TrustedFirmware Git Browser
Code Review Sign In
review.trustedfirmware.org / mirror / mbed-tls / 5882dd08562e1b508383c9dce989db198f7a920b^! / . / include / mbedtls / ssl.h
commit5882dd08562e1b508383c9dce989db198f7a920b[log] [tgz]
authorHanno Becker <hanno.becker@arm.com>Thu Jun 06 16:25:57 2019 +0100
committerHanno Becker <hanno.becker@arm.com>Wed Jun 19 16:56:51 2019 +0100
tree435731c962ffd259417e9c784b033191922d92d5
parent0528f82fa92a0af9d47c651eb5e916b5e3c91823 [diff] [blame]
Remove CRT digest from SSL session if !RENEGO + !KEEP_PEER_CERT

If `MBEDTLS_SSL_KEEP_PEER_CERTIFICATE` is not set, `mbedtls_ssl_session`
contains the digest of the peer's certificate for the sole purpose of
detecting a CRT change on renegotiation.
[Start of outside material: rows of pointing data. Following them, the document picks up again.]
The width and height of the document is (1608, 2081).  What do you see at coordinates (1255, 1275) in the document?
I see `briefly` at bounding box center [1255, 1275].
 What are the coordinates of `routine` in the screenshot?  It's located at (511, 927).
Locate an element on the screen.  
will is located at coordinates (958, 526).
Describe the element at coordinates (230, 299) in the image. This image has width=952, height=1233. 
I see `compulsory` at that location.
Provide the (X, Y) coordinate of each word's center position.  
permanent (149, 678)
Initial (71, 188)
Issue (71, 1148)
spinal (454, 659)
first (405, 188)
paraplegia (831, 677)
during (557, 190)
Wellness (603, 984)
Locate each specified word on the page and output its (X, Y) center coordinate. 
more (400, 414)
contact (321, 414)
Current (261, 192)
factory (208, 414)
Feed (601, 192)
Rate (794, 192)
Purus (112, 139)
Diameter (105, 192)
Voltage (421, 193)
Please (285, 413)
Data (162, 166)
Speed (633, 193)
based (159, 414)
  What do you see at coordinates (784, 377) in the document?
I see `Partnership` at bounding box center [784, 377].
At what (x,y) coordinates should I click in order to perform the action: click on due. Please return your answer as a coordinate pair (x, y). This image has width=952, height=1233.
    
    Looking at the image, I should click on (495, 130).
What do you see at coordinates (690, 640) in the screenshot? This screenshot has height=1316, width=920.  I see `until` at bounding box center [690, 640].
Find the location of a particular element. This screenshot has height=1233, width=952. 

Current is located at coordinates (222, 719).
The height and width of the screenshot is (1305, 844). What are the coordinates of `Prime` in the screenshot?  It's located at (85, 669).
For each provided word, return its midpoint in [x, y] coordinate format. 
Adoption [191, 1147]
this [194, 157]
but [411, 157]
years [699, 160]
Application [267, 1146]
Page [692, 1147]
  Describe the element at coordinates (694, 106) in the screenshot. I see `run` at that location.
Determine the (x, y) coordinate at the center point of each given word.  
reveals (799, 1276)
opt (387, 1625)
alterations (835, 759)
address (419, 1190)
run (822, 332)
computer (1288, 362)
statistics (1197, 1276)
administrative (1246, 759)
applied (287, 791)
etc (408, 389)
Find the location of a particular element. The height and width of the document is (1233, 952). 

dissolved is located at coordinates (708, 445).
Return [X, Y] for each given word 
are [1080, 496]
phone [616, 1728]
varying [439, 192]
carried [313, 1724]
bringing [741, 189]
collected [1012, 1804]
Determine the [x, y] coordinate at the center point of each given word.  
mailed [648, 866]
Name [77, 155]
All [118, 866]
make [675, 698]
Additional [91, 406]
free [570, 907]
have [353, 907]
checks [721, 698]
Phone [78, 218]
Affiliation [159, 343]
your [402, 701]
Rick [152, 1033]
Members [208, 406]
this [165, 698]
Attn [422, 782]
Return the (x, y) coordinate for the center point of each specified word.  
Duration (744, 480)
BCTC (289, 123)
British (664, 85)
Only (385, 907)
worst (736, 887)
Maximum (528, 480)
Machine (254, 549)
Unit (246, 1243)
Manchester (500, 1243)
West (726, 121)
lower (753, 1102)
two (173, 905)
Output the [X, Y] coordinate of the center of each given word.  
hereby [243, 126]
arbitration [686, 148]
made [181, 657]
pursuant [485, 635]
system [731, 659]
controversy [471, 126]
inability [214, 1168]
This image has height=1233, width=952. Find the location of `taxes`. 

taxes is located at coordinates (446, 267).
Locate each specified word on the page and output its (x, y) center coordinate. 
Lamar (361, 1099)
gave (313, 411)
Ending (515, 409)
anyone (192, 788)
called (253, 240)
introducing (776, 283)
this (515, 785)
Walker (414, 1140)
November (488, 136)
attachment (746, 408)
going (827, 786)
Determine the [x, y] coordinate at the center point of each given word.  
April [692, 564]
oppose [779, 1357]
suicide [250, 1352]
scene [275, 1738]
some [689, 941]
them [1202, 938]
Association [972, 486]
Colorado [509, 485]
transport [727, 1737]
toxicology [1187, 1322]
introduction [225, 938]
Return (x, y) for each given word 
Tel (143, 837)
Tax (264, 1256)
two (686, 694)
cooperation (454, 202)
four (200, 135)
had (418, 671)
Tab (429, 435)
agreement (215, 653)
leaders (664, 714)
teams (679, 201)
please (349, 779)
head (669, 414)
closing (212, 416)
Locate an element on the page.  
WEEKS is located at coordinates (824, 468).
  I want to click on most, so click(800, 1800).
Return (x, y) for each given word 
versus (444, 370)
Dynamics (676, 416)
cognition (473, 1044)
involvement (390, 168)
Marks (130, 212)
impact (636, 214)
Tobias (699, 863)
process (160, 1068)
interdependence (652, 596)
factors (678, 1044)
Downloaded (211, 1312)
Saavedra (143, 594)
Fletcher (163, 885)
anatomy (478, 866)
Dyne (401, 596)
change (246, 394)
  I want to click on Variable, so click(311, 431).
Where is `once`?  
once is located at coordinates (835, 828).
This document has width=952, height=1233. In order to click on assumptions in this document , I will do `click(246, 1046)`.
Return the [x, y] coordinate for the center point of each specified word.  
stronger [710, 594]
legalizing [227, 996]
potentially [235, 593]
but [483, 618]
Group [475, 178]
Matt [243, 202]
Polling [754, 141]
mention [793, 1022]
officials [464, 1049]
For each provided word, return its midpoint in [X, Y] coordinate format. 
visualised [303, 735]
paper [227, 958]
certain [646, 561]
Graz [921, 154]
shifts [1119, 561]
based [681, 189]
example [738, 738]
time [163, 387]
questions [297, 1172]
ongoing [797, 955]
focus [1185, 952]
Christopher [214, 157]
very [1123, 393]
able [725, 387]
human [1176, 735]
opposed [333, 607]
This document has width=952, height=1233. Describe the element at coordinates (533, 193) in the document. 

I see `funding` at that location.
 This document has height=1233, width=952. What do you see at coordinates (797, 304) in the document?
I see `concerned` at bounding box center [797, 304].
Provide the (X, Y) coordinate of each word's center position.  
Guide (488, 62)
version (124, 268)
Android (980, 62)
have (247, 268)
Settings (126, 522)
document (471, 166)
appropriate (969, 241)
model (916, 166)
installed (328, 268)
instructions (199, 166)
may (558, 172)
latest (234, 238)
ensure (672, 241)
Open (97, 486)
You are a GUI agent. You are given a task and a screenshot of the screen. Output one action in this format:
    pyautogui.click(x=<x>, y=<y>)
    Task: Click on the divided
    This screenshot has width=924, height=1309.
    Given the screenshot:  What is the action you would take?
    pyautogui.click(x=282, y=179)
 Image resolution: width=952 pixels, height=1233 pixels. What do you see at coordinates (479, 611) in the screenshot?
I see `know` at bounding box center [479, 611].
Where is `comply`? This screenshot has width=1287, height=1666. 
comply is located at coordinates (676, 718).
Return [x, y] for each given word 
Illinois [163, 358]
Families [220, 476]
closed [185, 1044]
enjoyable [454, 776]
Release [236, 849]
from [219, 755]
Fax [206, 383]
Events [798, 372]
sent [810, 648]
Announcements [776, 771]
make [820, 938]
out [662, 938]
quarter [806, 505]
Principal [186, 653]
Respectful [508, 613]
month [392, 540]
Hence, it is not needed if
renegotiation is disabled.

This commit removes the `peer_cert_digest` fields (and friends) from
`mbedtls_ssl_session` if
   `!MBEDTLS_SSL_KEEP_PEER_CERTIFICATE + !MBEDTLS_SSL_RENEGOTIATION`,
which is a sensible configuration for constrained devices.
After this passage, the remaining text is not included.